A second case of bias was noted in the attributions determined in the experimental lipid mixture. TriDHA and mEPA were the only Om3s used in training, with TriDHA being the only DHA-containing compound. This training dataset limitation caused the model to associate the FA methyl ester signal of mEPA with Om3. The model leveraged this FA methyl signal as a way to distinguish between mEPA and the only other omega-3, DHA, causing the node quantifying DHA to associate negative attribution at the FA methyl ester resonance to accommodate peak overlap between these two Om3s (while an unbiased model would not find any association between the FA methyl ester resonance and DHA or Om3). We expect these biases to diminish with increasingly representative training datasets (in this case, adding non-Om3 FA methyl esters and further Om3 species).

The IG gradient method of XAI permitted the user-understanding of what influences MLP-based concentration prediction in analyte mixtures. One limitation of this study is the use of only one XAI method. It is possible that other gradient-based feature attribution methods, or possibly perturbation or contrastive attribution methods, may provide more useful insights, which warrants future investigation. While NN-based quantification can take away much of the burden of user knowledge during metabolite identification and quantification, expertise is required to understand how attribution scores relate to model input spectra. Simulated spectra were used for the aqueous metabolite analysis in this study, and it is worth noting that simulated spectra do not perfectly replicate spectra that are collected experimentally, although they are generally close approximations.
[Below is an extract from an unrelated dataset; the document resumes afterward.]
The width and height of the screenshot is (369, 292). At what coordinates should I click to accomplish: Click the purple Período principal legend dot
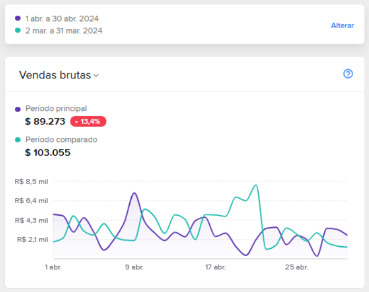(x=17, y=109)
Future work should include testing the current IG method’s effectiveness in NNs more advanced (e.g., convolutional neural networks) than the simple MLP and in multi-dimensional NMR spectra. The NNs used in this study were trained using 8-15 metabolite reference signals, but most biological samples can be expected to have dozens to thousands of metabolites. Future studies should incorporate chemical shift variations inspired by temperature, pH, and other experimental effects and should include more unknown signals (like non-analyte metabolites, randomly placed multiplets, residual lipid/protein signals, and potential contaminants) and more analyte aqueous metabolites to eventually test NN and XAI methods in aqueous tissue extracts. More lipid metabolite signals should be included in training to reduce our current model’s bias, although our XAI approach with the current MLP was still capable of identifying important resonances among the likely thousands of hepatic lipids. The IG method could be used in an exploratory fashion to determine resonances or resonance patterns important for the quantification of an analyte in a given scenario. Further, this XAI approach can be extended to other spectroscopic or similar analyses where users are interested in determining the important portion of a signal for a given task.

5. Conclusions

The NN approach has advantages in terms of ease of use, speed, automation, and scalability compared to conventional NMR metabolite profiling methods, and with XAI, concentration prediction need not occur in a black box. The IG algorithm facilitated the understanding that the NN models in this study identify and quantify analytes based on their respective signal frequencies, line-shapes, and amplitudes while prioritizing peaks with less overlap and accounting for resonance overlap with other analytes. This XAI approach allowed us to visualize different model behaviors induced by differing training datasets and to detect potential model biases. Overall, this work confirms the utility of the IG approach to XAI for uncovering which features are most important for analyte quantification in NMR spectra.